(Supplied records Opens)
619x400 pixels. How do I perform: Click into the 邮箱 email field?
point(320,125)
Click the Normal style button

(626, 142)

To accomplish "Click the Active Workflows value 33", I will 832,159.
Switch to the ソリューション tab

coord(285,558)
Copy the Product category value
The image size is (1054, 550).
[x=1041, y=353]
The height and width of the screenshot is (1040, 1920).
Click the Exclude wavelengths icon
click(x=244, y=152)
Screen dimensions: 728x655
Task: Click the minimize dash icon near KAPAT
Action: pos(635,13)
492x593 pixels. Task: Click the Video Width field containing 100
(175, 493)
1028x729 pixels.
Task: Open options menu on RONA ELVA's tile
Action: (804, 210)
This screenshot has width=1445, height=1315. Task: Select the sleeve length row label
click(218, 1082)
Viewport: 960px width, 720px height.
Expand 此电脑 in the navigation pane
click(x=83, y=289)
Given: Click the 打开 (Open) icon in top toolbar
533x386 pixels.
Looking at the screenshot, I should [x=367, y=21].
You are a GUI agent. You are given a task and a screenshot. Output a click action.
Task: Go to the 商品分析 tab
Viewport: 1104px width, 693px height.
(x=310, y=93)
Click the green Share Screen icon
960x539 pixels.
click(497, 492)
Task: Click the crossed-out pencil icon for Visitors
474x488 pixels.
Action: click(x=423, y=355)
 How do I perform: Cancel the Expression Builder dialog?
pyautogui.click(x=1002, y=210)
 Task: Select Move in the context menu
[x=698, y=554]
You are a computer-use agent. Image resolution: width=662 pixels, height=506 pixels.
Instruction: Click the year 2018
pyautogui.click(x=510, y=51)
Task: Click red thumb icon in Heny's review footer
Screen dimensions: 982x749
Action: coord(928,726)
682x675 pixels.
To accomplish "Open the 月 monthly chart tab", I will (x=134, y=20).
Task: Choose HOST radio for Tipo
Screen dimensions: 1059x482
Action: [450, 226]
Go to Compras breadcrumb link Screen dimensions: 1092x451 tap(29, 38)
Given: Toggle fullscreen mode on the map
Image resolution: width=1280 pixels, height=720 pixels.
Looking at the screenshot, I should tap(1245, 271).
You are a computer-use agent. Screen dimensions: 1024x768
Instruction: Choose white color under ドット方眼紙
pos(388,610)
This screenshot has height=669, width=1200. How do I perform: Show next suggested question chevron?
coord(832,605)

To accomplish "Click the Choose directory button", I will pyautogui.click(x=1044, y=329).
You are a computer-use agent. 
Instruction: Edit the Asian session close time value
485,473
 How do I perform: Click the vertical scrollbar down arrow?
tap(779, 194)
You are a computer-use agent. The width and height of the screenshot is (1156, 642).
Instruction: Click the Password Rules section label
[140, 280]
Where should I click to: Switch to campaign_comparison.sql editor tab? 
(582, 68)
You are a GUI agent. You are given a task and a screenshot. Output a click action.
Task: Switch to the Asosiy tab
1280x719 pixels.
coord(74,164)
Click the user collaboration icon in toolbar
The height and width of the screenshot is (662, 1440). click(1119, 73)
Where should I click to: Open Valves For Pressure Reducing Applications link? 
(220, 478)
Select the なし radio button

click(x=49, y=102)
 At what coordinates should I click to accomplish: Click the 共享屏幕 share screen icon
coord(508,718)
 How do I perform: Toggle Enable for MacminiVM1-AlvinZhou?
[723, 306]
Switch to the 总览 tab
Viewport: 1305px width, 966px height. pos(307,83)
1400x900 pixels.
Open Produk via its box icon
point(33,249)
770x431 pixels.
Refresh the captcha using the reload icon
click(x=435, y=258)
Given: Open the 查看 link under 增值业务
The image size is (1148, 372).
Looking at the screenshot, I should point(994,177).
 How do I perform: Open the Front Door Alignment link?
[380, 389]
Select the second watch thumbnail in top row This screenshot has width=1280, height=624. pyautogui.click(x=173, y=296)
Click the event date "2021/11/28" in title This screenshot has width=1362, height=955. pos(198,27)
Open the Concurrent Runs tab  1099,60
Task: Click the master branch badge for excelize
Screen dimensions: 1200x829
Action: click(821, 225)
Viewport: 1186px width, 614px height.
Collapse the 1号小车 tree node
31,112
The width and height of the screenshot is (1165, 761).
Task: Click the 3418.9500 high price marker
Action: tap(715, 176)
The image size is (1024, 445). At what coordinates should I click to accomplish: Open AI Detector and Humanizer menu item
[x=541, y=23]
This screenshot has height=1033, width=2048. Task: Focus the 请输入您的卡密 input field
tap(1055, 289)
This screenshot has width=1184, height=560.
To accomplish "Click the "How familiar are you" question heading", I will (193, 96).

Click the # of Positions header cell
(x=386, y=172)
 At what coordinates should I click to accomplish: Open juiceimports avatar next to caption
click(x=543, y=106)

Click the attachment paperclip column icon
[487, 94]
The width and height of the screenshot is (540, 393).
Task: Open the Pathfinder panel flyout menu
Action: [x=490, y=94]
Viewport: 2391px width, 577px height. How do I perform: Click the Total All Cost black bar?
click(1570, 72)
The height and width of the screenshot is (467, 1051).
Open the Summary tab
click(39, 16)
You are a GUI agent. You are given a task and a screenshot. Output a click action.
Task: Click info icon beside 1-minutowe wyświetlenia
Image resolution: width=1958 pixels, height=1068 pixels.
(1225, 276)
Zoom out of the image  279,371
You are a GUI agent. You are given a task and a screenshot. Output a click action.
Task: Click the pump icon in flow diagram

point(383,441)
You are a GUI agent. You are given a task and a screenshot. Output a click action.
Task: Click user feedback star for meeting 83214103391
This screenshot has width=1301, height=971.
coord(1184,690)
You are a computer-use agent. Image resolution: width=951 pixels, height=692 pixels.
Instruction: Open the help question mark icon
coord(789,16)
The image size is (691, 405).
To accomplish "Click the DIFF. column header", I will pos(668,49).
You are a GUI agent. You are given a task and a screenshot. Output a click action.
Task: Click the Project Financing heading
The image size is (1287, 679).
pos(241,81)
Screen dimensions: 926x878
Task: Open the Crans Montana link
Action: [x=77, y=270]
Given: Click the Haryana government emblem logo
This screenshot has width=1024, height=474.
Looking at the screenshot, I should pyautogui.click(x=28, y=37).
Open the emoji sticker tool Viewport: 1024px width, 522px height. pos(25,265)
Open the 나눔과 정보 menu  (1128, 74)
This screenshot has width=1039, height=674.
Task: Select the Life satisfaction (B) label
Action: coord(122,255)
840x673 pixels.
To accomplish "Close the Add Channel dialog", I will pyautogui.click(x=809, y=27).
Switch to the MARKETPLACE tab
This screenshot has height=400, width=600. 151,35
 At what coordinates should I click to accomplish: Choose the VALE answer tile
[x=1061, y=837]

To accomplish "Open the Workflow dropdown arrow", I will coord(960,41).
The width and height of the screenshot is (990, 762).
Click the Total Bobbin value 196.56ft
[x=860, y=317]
(Supplied records Closes)
Exercise: Take the entries above and return only the lines from the one with "Given: Click the Haryana" to the one with "840x673 pixels.", both included, unchanged.

Answer to this task:
Given: Click the Haryana government emblem logo
This screenshot has width=1024, height=474.
Looking at the screenshot, I should pyautogui.click(x=28, y=37).
Open the emoji sticker tool Viewport: 1024px width, 522px height. pos(25,265)
Open the 나눔과 정보 menu  (1128, 74)
This screenshot has width=1039, height=674.
Task: Select the Life satisfaction (B) label
Action: coord(122,255)
840x673 pixels.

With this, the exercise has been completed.